Tests to Diagnose Degenerative Disc Disease
Degenerative disc disease is diagnosed with a physical and neurological exam and overall medical history intake. In addition to symptoms, the doctor will likely ask about previous injuries or illnesses, activities that may be causing pain in the back, neck, arms, back, buttock or leg and daily habits such as smoking. DDD requires multiple forms of testing because, unlike an injury, it can be difficult to determine the roots of common back and neck pain, making it necessary to rule out other possible causes.
During the physical and neurological exam, the doctor may:
- Test reflexes, range of motion, muscle strength and any movements that cause pain
- Observe posture and overall physical condition
- Check for any changes in nerves, as well as trace where and how pain travels from the back/spine to other areas of the body
- Check the spine’s curvature and alignment
Possible additional tests may be:
- X-Rays to check for narrowing spine channels, bone spurs, fractures or osteoarthritis
- Bone scans
- Discogram or discography to confirm or deny the source of pain
Treatment for degenerative disc disease may or may not require surgery. In many cases, changing or adjusting frequent physical activities and prescribing certain medications may help sufficiently so that surgery isn’t necessary.

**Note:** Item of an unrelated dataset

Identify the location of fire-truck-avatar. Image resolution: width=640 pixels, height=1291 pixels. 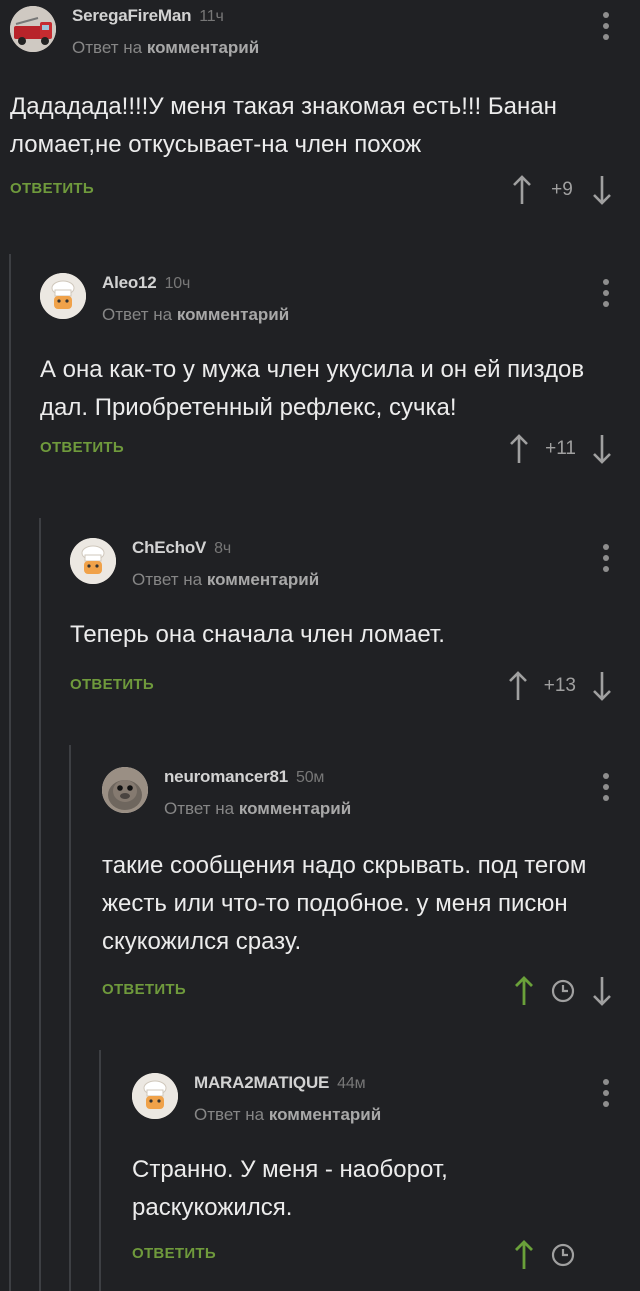
(33, 29).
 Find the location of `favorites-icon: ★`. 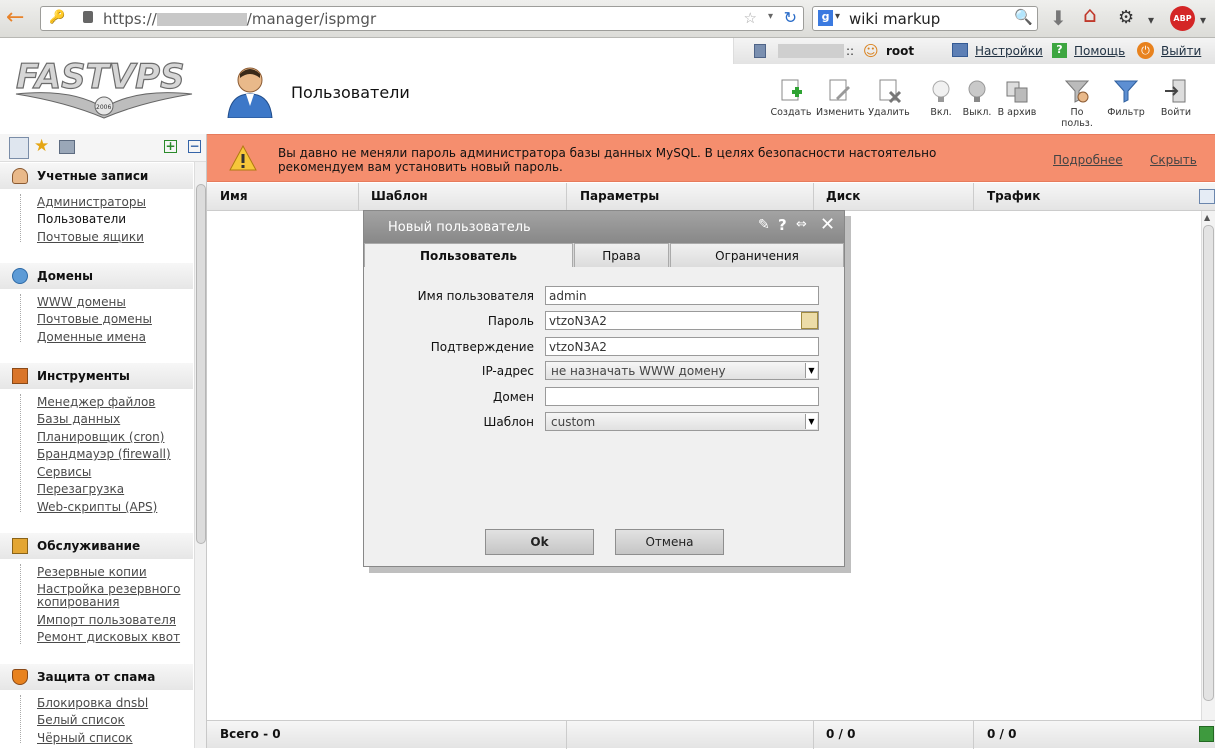

favorites-icon: ★ is located at coordinates (42, 146).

Before determining treatment, a doctor may ask patients to eliminate or restrict certain activities to see if the pain patterns and locations change. In some cases, doctors may ask that a patient do only low-impact activities or wear a brace.
A doctor may request a trial of epidural steroid injections. While they may provide long-term relief, they are often requested to help provide short-term relief so that patients can improve their mobility and can participate in their rehabilitation.
Physical therapy, acupuncture, weight loss or seeing a chiropractor may also be recommended.
Possible medications could be:
- Non-steroidal anti-inflammatory agents
- Pain relievers
- Muscle relaxants
- Sleep aids
Degenerative disc disease may be prevented through an exercise routine that avoids back or neck strain, good posture, quitting smoking and maintaining a healthy weight.